Auch wenn EIOPA nicht auf alle Annahmen eingeht, weist sie darauf hin, dass daraus nicht zu schlussfolgern ist, dass die Unternehmen diese Annahmen nicht im Zuge des FLAOR-Prozesses zu betrachten haben. Vom Verwaltungs-, Management- oder Aufsichtsorgan (VMAO bzw. AMSB) erwartet EIOPA explizit, dass sich diese der der Standardformel zugrunde liegenden Annahmen bewusst sind, um ihre Rolle im Rahmen des FLAOR/ORSA Prozesses erfüllen zu können.

EIOPA hat mit dieser Veröffentlichung der berechtigten Anforderung zahlreicher Stakeholder entsprochen, transparente und verständliche Leitlinien herauszugeben, die die Umsetzung der Anforderungen hinsichtlich der Beurteilung der Abweichungen des eigenen Risikoprofils von den dem FLAOR-Prozess zugrunde liegenden Annahmen unterstützen.

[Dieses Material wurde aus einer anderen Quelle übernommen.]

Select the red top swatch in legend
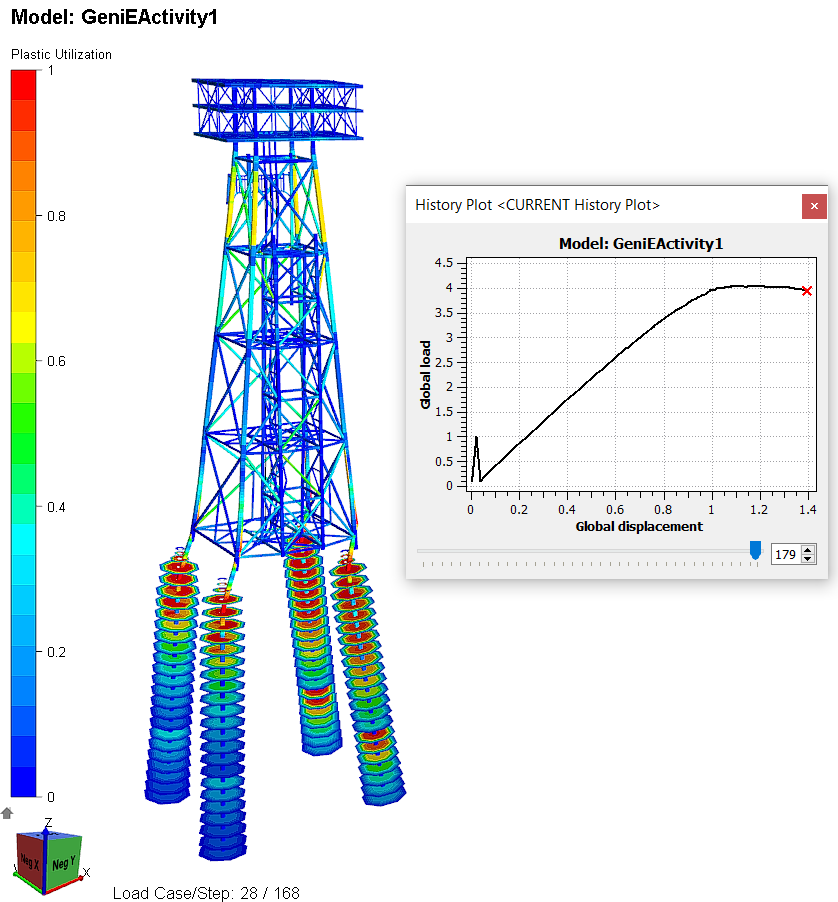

Die hier veröffentlichten Spezifikationen EIOPAs werden für die Unternehmen ein wichtiges Dokument im Zuge der Umsetzung des FLAOR-Prozesses ab dem Jahr 2015 sein, wenn die Anforderung an die Beurteilung von Abweichungen zwischen den der Standardformel zugrundeliegenden Annahmen von dem eigenen Risikoprofil verpflichtend vorzunehmen ist.